_Consegna A:_ Nel brano sul film di Tsai Ming-Liang, da quale punto di un supermercato la camera arriva a osservare questi "uomini"?
_Consegna B:_ Per favore, prosegui il brano sul film di Tsai Ming-Liang aggiungendo il testo che viene dopo la sua ultima frase.

_Brano proposto:_
_ _ _

Non è per niente semplice l'ultimo film di Tsai Ming-Liang, non semplice da seguire nè da comprendere, eppure risulta misteriosamente efficace.
Usciti dalla sala, nonostante la stanchezza, rimangono impresse immagini straordinarie; lo sguardo esplora, indaga e infine si perde: poetica della desolazione umana. Colpisce l’abilità nell’uso della camera che calamita lo sguardo per un periodo interminabile sull’immagine di due attori che, peraltro, guardano qualcosa che è fuori dallo schermo; un occhio che riesce addirittura ad osservare questi “uomini” anche dall’interno del banco frigorifero della carne (non a caso “carne da macello”) di un supermercato.

_ _ _

_Dati forniti:_
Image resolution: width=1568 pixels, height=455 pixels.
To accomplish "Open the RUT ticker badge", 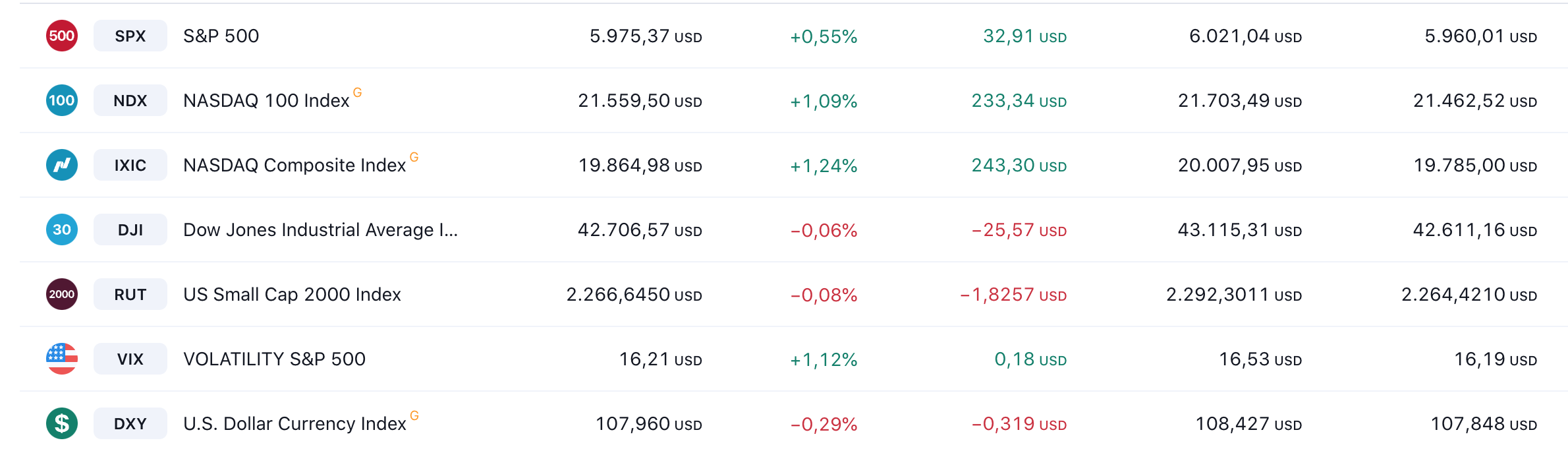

_ _ _

_Soluzione A:_ Dall'interno del banco frigorifero della carne.

_Soluzione B:_
E poi il pianto a cui il regista ridà un senso cristallino: in almeno due momenti si resta decisamente a bocca aperta per come gli attori siano riusciti a gestire le emozioni dei loro personaggi: piangono gli attori i cui occhi piano, piano, pianissimo si gonfiano di lacrime; ma piange tutto il mondo ormai, piangono le pareti delle case che cadono a pezzi, la pioggia incessante, l’urina (un leitmotiv del film), l’acqua del fiume...
Non è una visione semplice nè buona per tutti i palati e i gusti, questo è chiaro, ma nondimeno non si può far finta di niente di fronte a questo film totalmente anti-commerciale, radicale e violento nel suo non scendere a compromessi con nulla.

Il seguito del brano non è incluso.